ORDEM DE SERVIÇO 1 >>
Passe para o inglês a seguinte frase do texto sobre os manicômios judiciários: «Dentro das unidades conhecidas popularmente como manicômios judiciários espalhadas pelo país, a pergunta não é “quando”, mas sim “se” chegará o dia de ganhar a liberdade.»
ORDEM DE SERVIÇO 2 >>
Dê continuidade ao texto sobre os manicômios judiciários, começando logo após a última frase apresentada.

Brasília – Por pior que seja o crime cometido, ninguém pode ficar preso mais de 30 anos no Brasil. O limite previsto no Código Penal e confirmado por jurisprudência do Supremo Tribunal Federal (STF), porém, não se aplica a uma população até então invisível: os louco infratores. Enquanto a lei determina que façam tratamento psiquiátrico compulsório em hospitais de custódia até se restabelecerem, em vez de ir para a cadeia, a realidade se encarrega de condená-los a uma pena perpétua. Dentro das unidades conhecidas popularmente como manicômios judiciários espalhadas pelo país, a pergunta não é “quando”, mas sim “se” chegará o dia de ganhar a liberdade.
Graves violações aos direitos mais fundamentais, como a liberdade, foram trazidas à tona pela primeira pesquisa nacional da população que cumpre medida de segurança no país – tratamento imposto a doentes mentais que cometeram crimes sem compreender o caráter ilícito do ato. Para traduzir os números levantados no estudo financiado pelo Ministério da Justiça, o Estado de Minas visitou hospitais de custódia e tratamento psiquiátrico no Rio de Janeiro, em Salvador e em Barbacena (MG), além do Distrito Federal. E mostra, a partir de hoje, a dura realidade dos 3.989 homens e mulheres dentro desse tipo de instituição no Brasil.

DADOS FORNECIDOS >>
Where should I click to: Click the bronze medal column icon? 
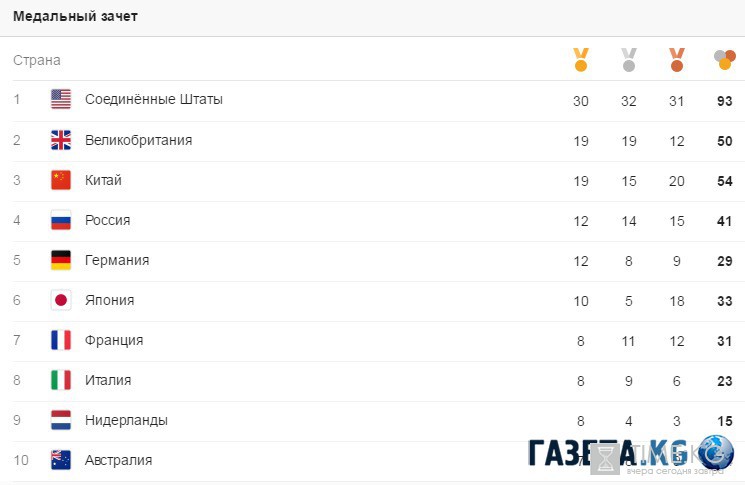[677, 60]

...

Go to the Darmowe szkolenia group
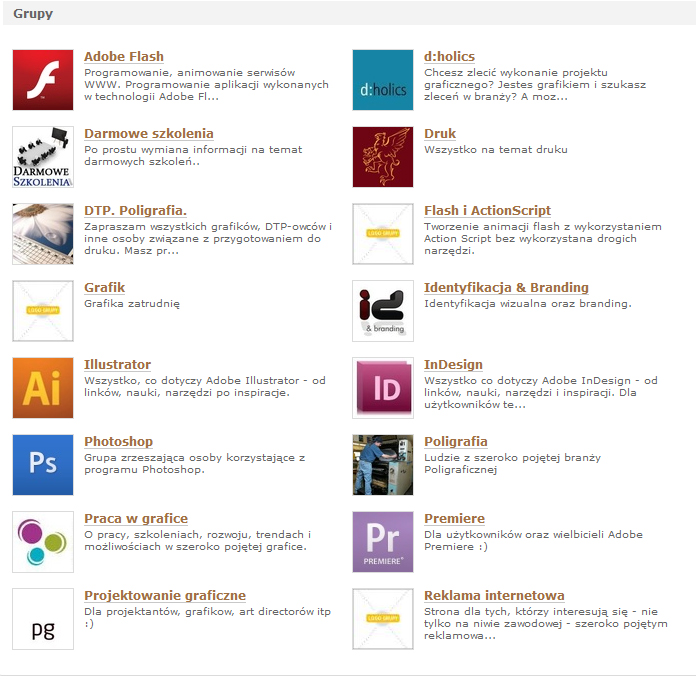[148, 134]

---

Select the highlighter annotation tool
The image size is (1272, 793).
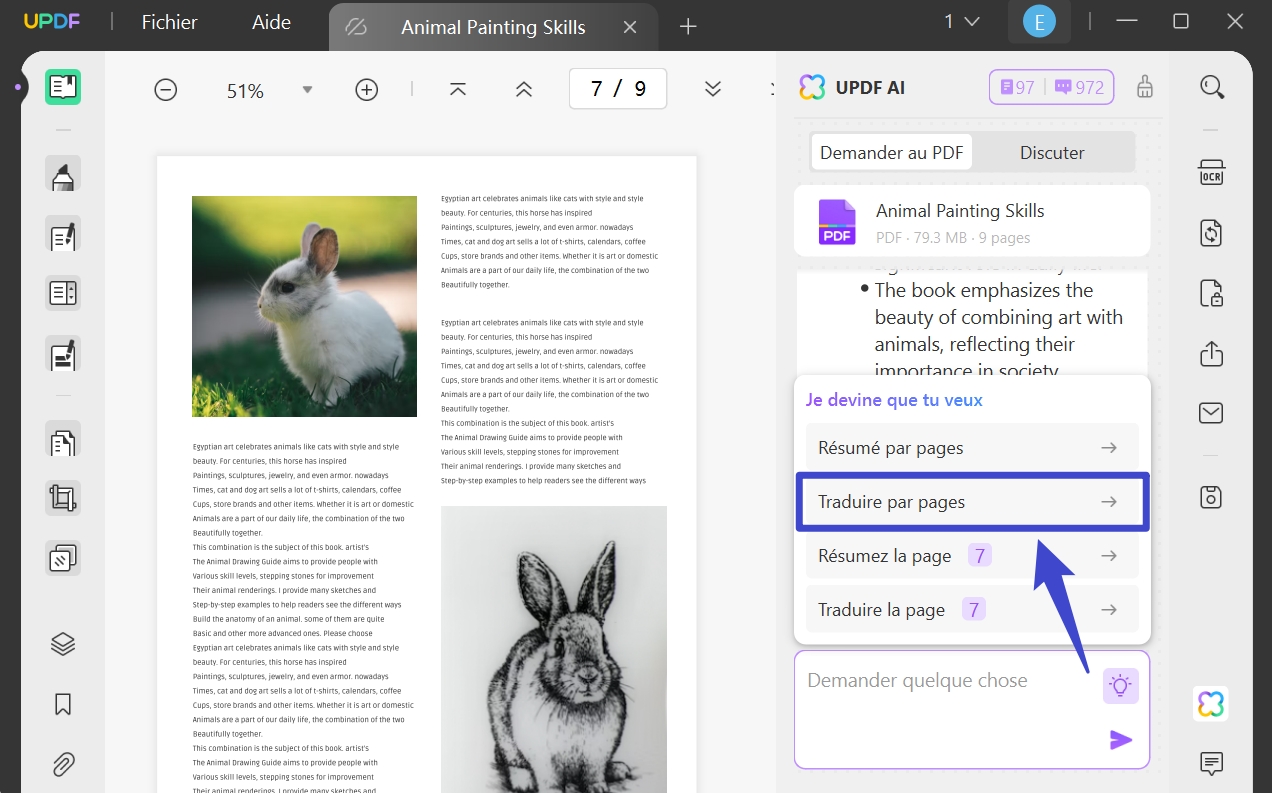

RESPOSTA 1 >>
Inside the facilities popularly known as judicial asylums scattered across the country, the question is not “when” but rather “if” the day of gaining freedom will come.

RESPOSTA 2 >>
Um em cada quatro internos já deveria estar fora. Ou porque tem laudo médico atestando não haver mais perigo em seu comportamento ou até mesmo sentença judicial determinando que saia do sistema. Nem a medicina nem a Justiça, entretanto, foram capazes de libertar Reginaldo (nome fictício), que vive há 31 anos no Hospital de Custódia e Tratamento (HCT) da Bahia, em Salvador. Há pelo menos seis o homem tem toda a documentação necessária para sair. Falta um local para recebê-lo. Os laços familiares não existem mais. Dentro da unidade ele é classificado formalmente como “problema social”.
Longe do teor pejorativo aparente, a definição representa apenas o que se tornou o homem acometido por uma esquizofrenia residual aliada a déficit de atenção e de inteligência depois de, em momento de surto, ter matado um desconhecido na rua e sido encaminhado ao estabelecimento sob a custódia do Estado. É impossível saber a idade de Reginaldo, sem documentos e com a fala já debilitada. É como se o ex-morador de rua, confinado há mais de três décadas, simplesmente não existisse. “Há casos difíceis aqui, pois não temos para onde mandá-los, por mais que tenham laudo indicando a desinternação. Depois de décadas confinados, eles não têm mais laços familiares nem sabem andar na rua”, diz Sônia Campos, assistente social do HCT da Bahia.
Reginaldo faz parte das 18 pessoas encontradas pela pesquisa com mais de 30 anos dentro de instituições psiquiátricas judiciárias pelo país. “Um único indivíduo em situação de abandono perpétuo já é motivo suficiente para nos causar inquietação, mas o censo mostra que 21% de toda a população internada está há mais tempo do que se fossem apenados. Muitos com mais de 20 anos lá dentro, porque roubaram uma bicicleta ou uma sirene da polícia”, afirma a antropóloga Débora Diniz, que coordenou a pesquisa.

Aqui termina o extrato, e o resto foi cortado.